Does Vitamin D–Binding Protein Predict Response to Vitamin D Supplementation in Term and Preterm Newborns? A Prospective Cohort Study

Background: Vitamin D–binding protein (DBP) is the principal carrier of circulating 25-hydroxyvitamin D3 [25(OH)D₃] and is independently synthesized by the neonate. Whether neonatal DBP at birth adds predictive value beyond baseline 25(OH)D₃ for supplementation response remains unclear. Methods: This single-center prospective cohort study enrolled 101 neonates. Neonates with 25(OH)D₃ <20 ng/mL (supplementation-response cohort; n = 59: 29 preterm, 30 term) received 800 IU/day oral cholecalciferol for 8 weeks; neonates with 25(OH)D₃ ≥20 ng/mL served as baseline reference controls (n = 42). Serum 25(OH)D₃ and DBP were measured at baseline and week 8 in the supplementation-response cohort. Results: Median baseline 25(OH)D₃ was 8.60 [6.70–12.05] ng/mL and median baseline DBP was 4.97 [3.70–8.19] µg/mL. After supplementation, 25(OH)D₃ increased significantly (median Δ = 17.70 ng/mL; p <0.001), with 55/59 (93.2%) achieving sufficiency.
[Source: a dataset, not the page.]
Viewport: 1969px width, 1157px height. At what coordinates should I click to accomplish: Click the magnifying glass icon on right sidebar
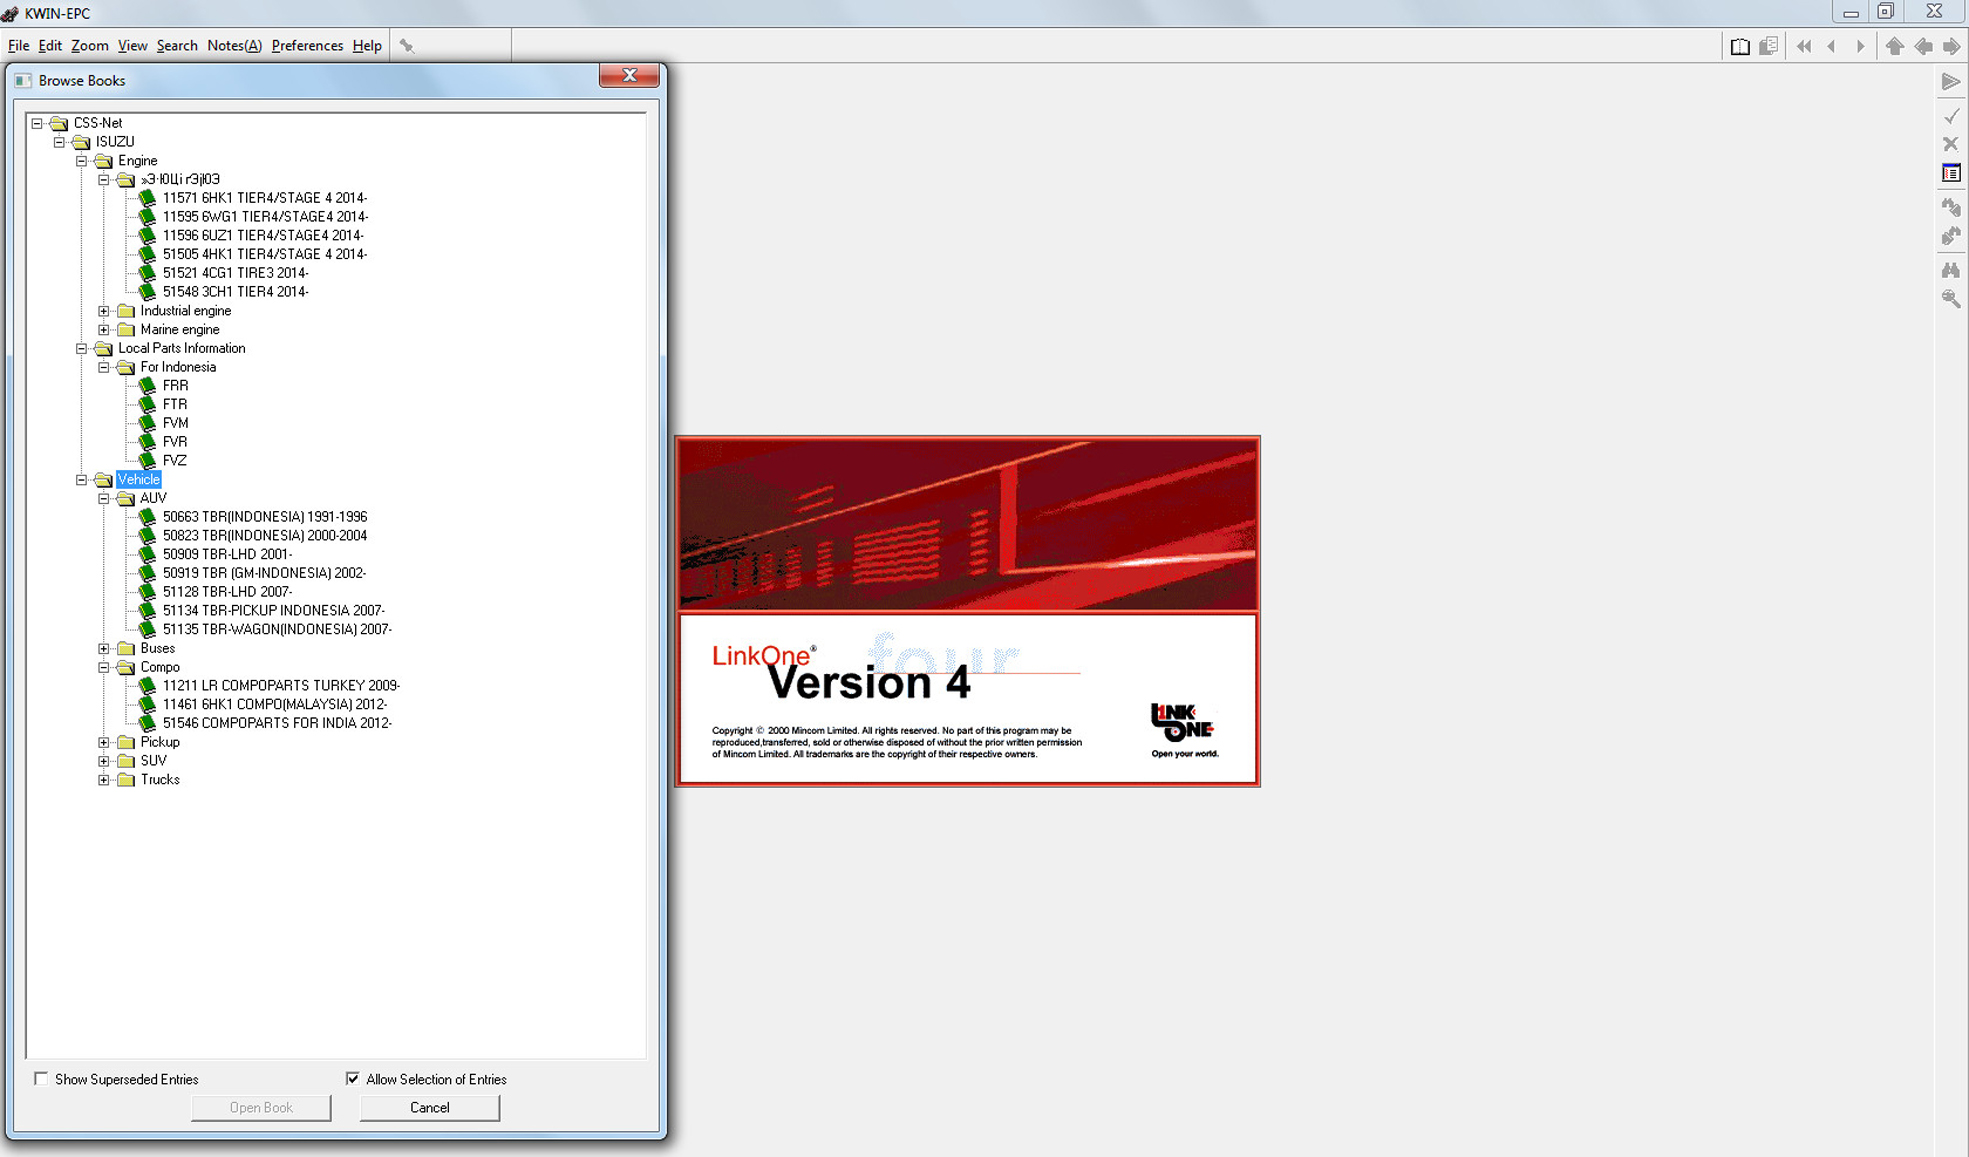[1951, 299]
In multivariable regression, gestational age was the strongest independent predictor of Δ25(OH)D3 (β = −0.440, p = 0.001), followed by baseline 25(OH)D3 (β = −0.314, p = 0.015); baseline DBP was not significant (β = 0.072, p = 0.551). Conclusions: Baseline DBP did not independently predict supplementation response. Lower gestational age and lower baseline 25(OH)D₃ were associated with greater increases in 25(OH)D₃ after supplementation, whereas baseline DBP provided no additional predictive value. Supplementation with 800 IU/day for 8 weeks was effective across gestational-age categories. Routine DBP measurement does not appear to provide additional clinical value for guiding neonatal vitamin D supplementation.